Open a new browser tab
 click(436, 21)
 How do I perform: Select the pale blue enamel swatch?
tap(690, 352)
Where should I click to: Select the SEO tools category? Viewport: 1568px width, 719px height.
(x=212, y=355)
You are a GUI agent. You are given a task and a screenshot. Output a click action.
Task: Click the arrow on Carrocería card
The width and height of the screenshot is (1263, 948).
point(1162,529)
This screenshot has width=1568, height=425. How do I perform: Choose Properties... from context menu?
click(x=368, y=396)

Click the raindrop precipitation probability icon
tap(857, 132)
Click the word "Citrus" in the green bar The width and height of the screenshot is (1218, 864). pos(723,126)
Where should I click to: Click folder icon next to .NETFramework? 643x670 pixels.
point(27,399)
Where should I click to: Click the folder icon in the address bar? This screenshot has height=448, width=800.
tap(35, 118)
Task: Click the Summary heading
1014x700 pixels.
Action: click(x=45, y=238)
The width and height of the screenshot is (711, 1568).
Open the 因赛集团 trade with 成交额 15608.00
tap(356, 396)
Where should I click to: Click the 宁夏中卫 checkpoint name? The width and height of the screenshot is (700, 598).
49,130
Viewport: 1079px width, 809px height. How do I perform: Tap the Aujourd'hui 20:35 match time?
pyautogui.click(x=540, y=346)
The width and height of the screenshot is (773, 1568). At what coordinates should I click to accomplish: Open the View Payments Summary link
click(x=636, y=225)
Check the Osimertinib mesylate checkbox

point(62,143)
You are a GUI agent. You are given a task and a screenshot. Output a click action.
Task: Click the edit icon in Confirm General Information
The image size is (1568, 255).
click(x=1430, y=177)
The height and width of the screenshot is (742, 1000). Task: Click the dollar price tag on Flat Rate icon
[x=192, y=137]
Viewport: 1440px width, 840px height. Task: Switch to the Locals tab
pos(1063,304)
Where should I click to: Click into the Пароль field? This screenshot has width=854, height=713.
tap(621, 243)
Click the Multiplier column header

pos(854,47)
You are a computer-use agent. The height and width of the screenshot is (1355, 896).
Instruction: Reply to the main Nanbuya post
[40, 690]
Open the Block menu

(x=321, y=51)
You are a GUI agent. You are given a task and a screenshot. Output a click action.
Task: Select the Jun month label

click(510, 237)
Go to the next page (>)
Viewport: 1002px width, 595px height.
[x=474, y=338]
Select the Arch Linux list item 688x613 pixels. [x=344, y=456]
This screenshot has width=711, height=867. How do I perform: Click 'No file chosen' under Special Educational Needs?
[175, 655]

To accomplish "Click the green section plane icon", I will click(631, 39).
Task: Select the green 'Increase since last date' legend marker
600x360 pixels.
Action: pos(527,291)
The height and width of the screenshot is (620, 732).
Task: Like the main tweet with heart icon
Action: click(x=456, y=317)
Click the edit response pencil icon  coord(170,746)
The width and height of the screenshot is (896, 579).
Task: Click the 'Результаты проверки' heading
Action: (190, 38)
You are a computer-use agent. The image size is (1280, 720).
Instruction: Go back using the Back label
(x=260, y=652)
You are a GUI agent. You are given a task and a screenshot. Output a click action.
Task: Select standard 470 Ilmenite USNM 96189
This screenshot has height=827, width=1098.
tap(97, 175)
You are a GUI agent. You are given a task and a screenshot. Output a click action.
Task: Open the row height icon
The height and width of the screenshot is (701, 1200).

- [Task goal]
Extract the complete listing above, reproducing each line exactly.

- [Output]
Open a new browser tab
 click(436, 21)
 How do I perform: Select the pale blue enamel swatch?
tap(690, 352)
Where should I click to: Select the SEO tools category? Viewport: 1568px width, 719px height.
(x=212, y=355)
You are a GUI agent. You are given a task and a screenshot. Output a click action.
Task: Click the arrow on Carrocería card
The width and height of the screenshot is (1263, 948).
point(1162,529)
This screenshot has width=1568, height=425. How do I perform: Choose Properties... from context menu?
click(x=368, y=396)

Click the raindrop precipitation probability icon
tap(857, 132)
Click the word "Citrus" in the green bar The width and height of the screenshot is (1218, 864). pos(723,126)
Where should I click to: Click folder icon next to .NETFramework? 643x670 pixels.
point(27,399)
Where should I click to: Click the folder icon in the address bar? This screenshot has height=448, width=800.
tap(35, 118)
Task: Click the Summary heading
1014x700 pixels.
Action: click(x=45, y=238)
The width and height of the screenshot is (711, 1568).
Open the 因赛集团 trade with 成交额 15608.00
tap(356, 396)
Where should I click to: Click the 宁夏中卫 checkpoint name? The width and height of the screenshot is (700, 598).
49,130
Viewport: 1079px width, 809px height. How do I perform: Tap the Aujourd'hui 20:35 match time?
pyautogui.click(x=540, y=346)
The width and height of the screenshot is (773, 1568). At what coordinates should I click to accomplish: Open the View Payments Summary link
click(x=636, y=225)
Check the Osimertinib mesylate checkbox

point(62,143)
You are a GUI agent. You are given a task and a screenshot. Output a click action.
Task: Click the edit icon in Confirm General Information
The image size is (1568, 255).
click(x=1430, y=177)
The height and width of the screenshot is (742, 1000). Task: Click the dollar price tag on Flat Rate icon
[x=192, y=137]
Viewport: 1440px width, 840px height. Task: Switch to the Locals tab
pos(1063,304)
Where should I click to: Click into the Пароль field? This screenshot has width=854, height=713.
tap(621, 243)
Click the Multiplier column header

pos(854,47)
You are a computer-use agent. The height and width of the screenshot is (1355, 896).
Instruction: Reply to the main Nanbuya post
[40, 690]
Open the Block menu

(x=321, y=51)
You are a GUI agent. You are given a task and a screenshot. Output a click action.
Task: Select the Jun month label

click(510, 237)
Go to the next page (>)
Viewport: 1002px width, 595px height.
[x=474, y=338]
Select the Arch Linux list item 688x613 pixels. [x=344, y=456]
This screenshot has width=711, height=867. How do I perform: Click 'No file chosen' under Special Educational Needs?
[175, 655]

To accomplish "Click the green section plane icon", I will click(631, 39).
Task: Select the green 'Increase since last date' legend marker
600x360 pixels.
Action: pos(527,291)
The height and width of the screenshot is (620, 732).
Task: Like the main tweet with heart icon
Action: click(x=456, y=317)
Click the edit response pencil icon  coord(170,746)
The width and height of the screenshot is (896, 579).
Task: Click the 'Результаты проверки' heading
Action: (190, 38)
You are a computer-use agent. The image size is (1280, 720).
Instruction: Go back using the Back label
(x=260, y=652)
You are a GUI agent. You are given a task and a screenshot. Output a click action.
Task: Select standard 470 Ilmenite USNM 96189
This screenshot has height=827, width=1098.
tap(97, 175)
You are a GUI agent. You are given a task and a screenshot. Output a click action.
Task: Open the row height icon
The height and width of the screenshot is (701, 1200).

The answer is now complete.